▸ Excerpts from a dataset:
◇ ◇ ◇ ◇

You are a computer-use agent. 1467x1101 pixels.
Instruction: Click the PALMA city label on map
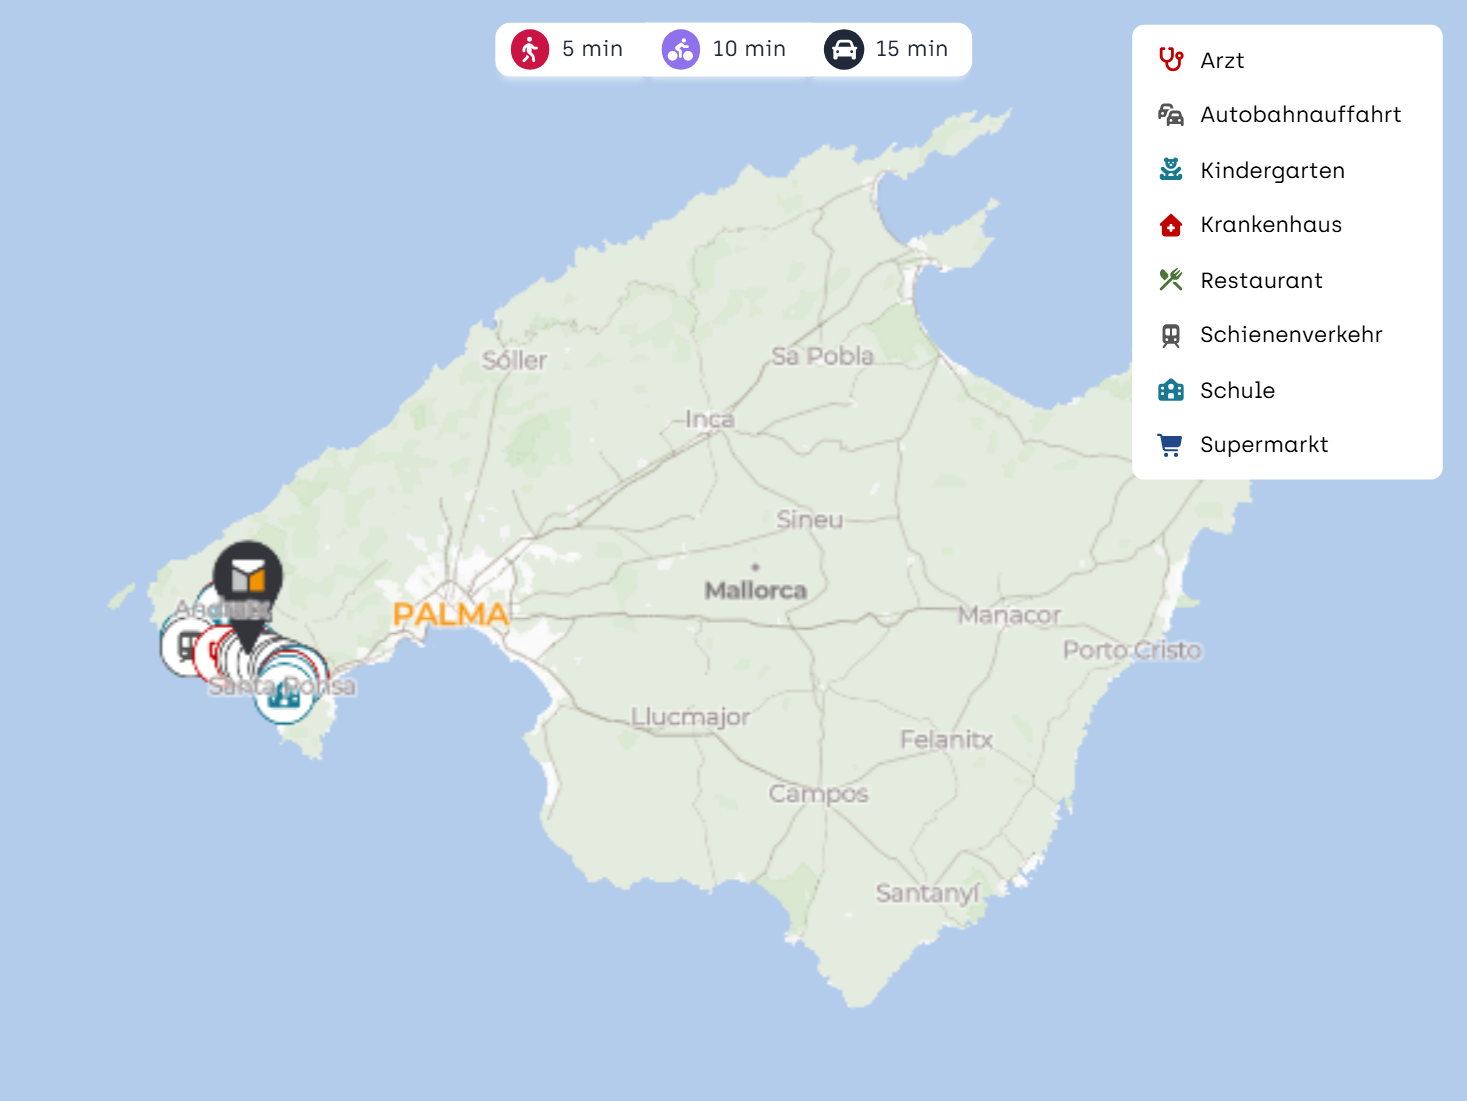point(450,614)
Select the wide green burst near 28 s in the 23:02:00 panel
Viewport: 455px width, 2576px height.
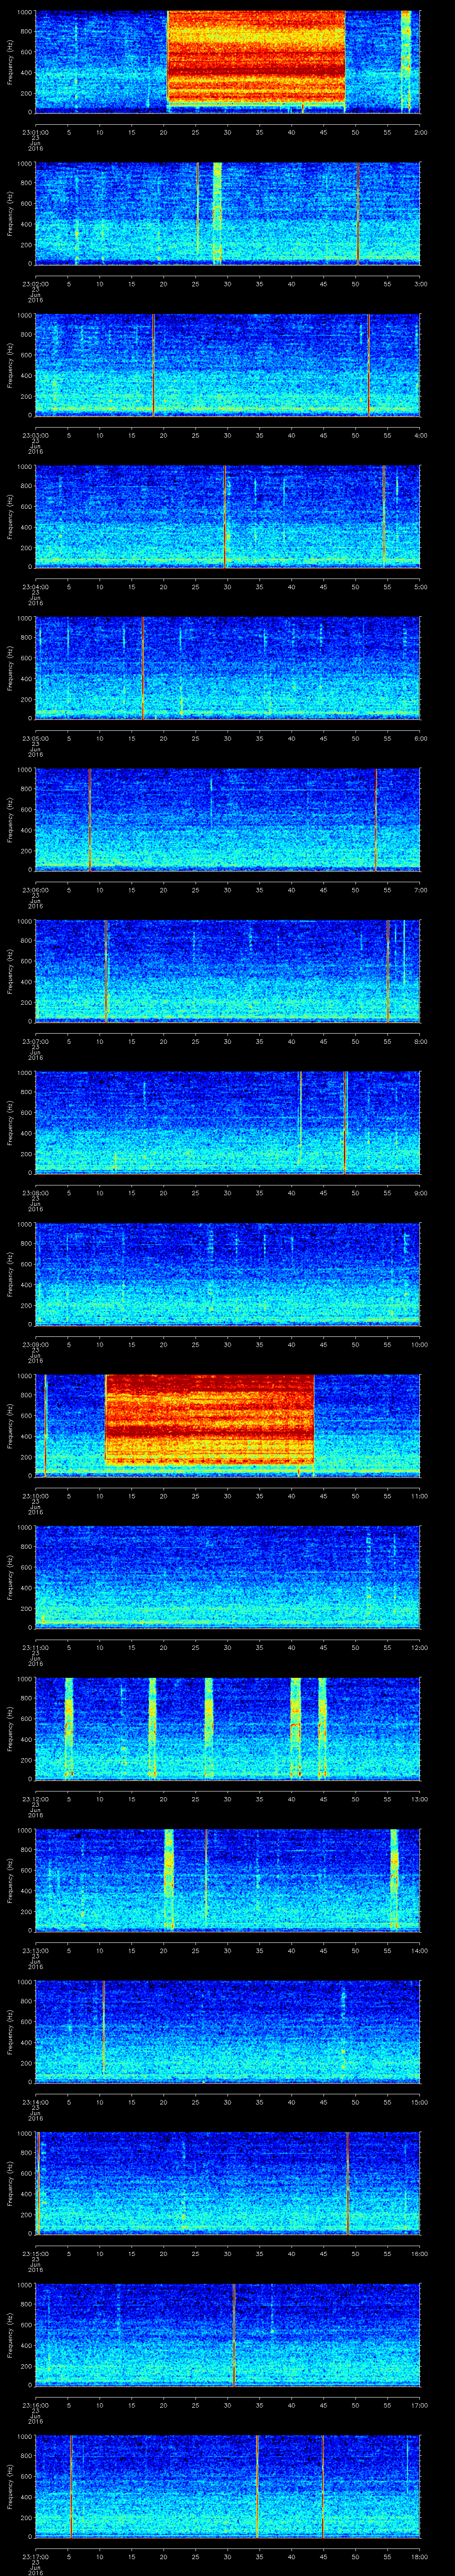[x=217, y=212]
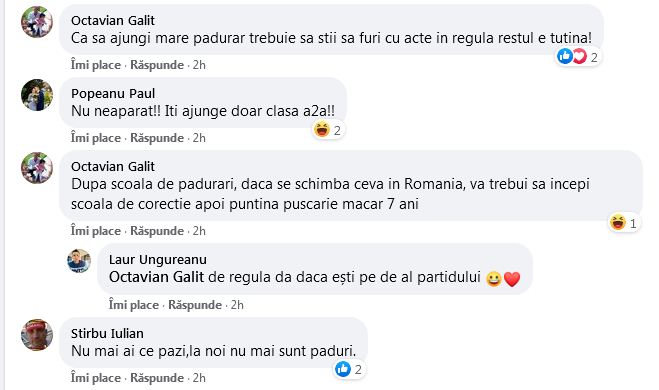Viewport: 659px width, 390px height.
Task: Open Laur Ungureanu's profile picture
Action: [79, 261]
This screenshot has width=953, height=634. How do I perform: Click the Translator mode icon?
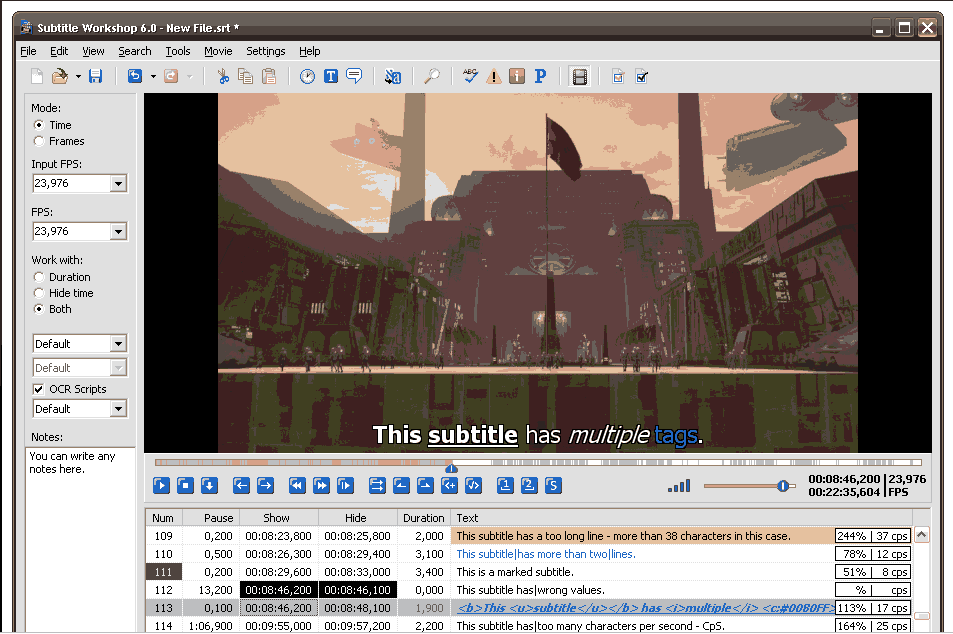[392, 76]
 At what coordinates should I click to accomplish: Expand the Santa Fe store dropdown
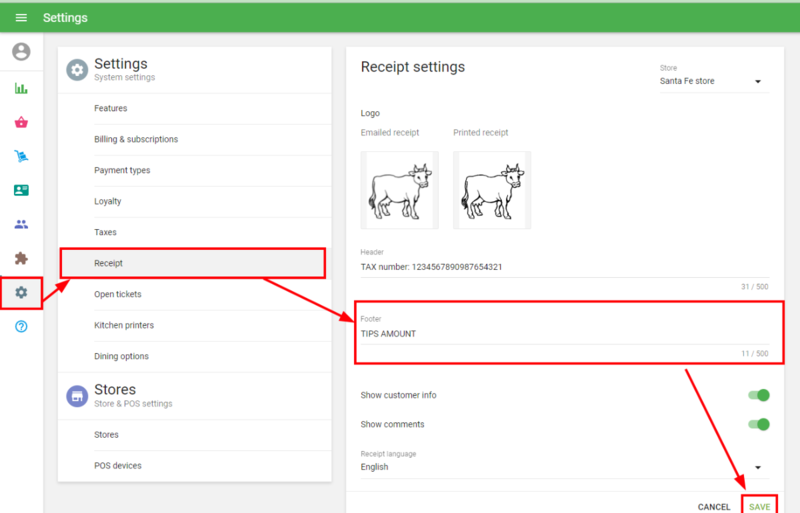click(713, 81)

◇ ◇ ◇ ◇

▸ TASK INSTRUCTIONS:
Your answer must be an exact transcription of every entry, minus the pictures.

▸ PROBLEM SOLUTION:
You are a computer-use agent. 1467x1101 pixels.
Instruction: Click the PALMA city label on map
point(450,614)
Select the wide green burst near 28 s in the 23:02:00 panel
Viewport: 455px width, 2576px height.
[x=217, y=212]
Viewport: 659px width, 390px height.
Task: Open Laur Ungureanu's profile picture
Action: [79, 261]
This screenshot has width=953, height=634. How do I perform: Click the Translator mode icon?
[392, 76]
 At what coordinates should I click to accomplish: Expand the Santa Fe store dropdown
click(713, 81)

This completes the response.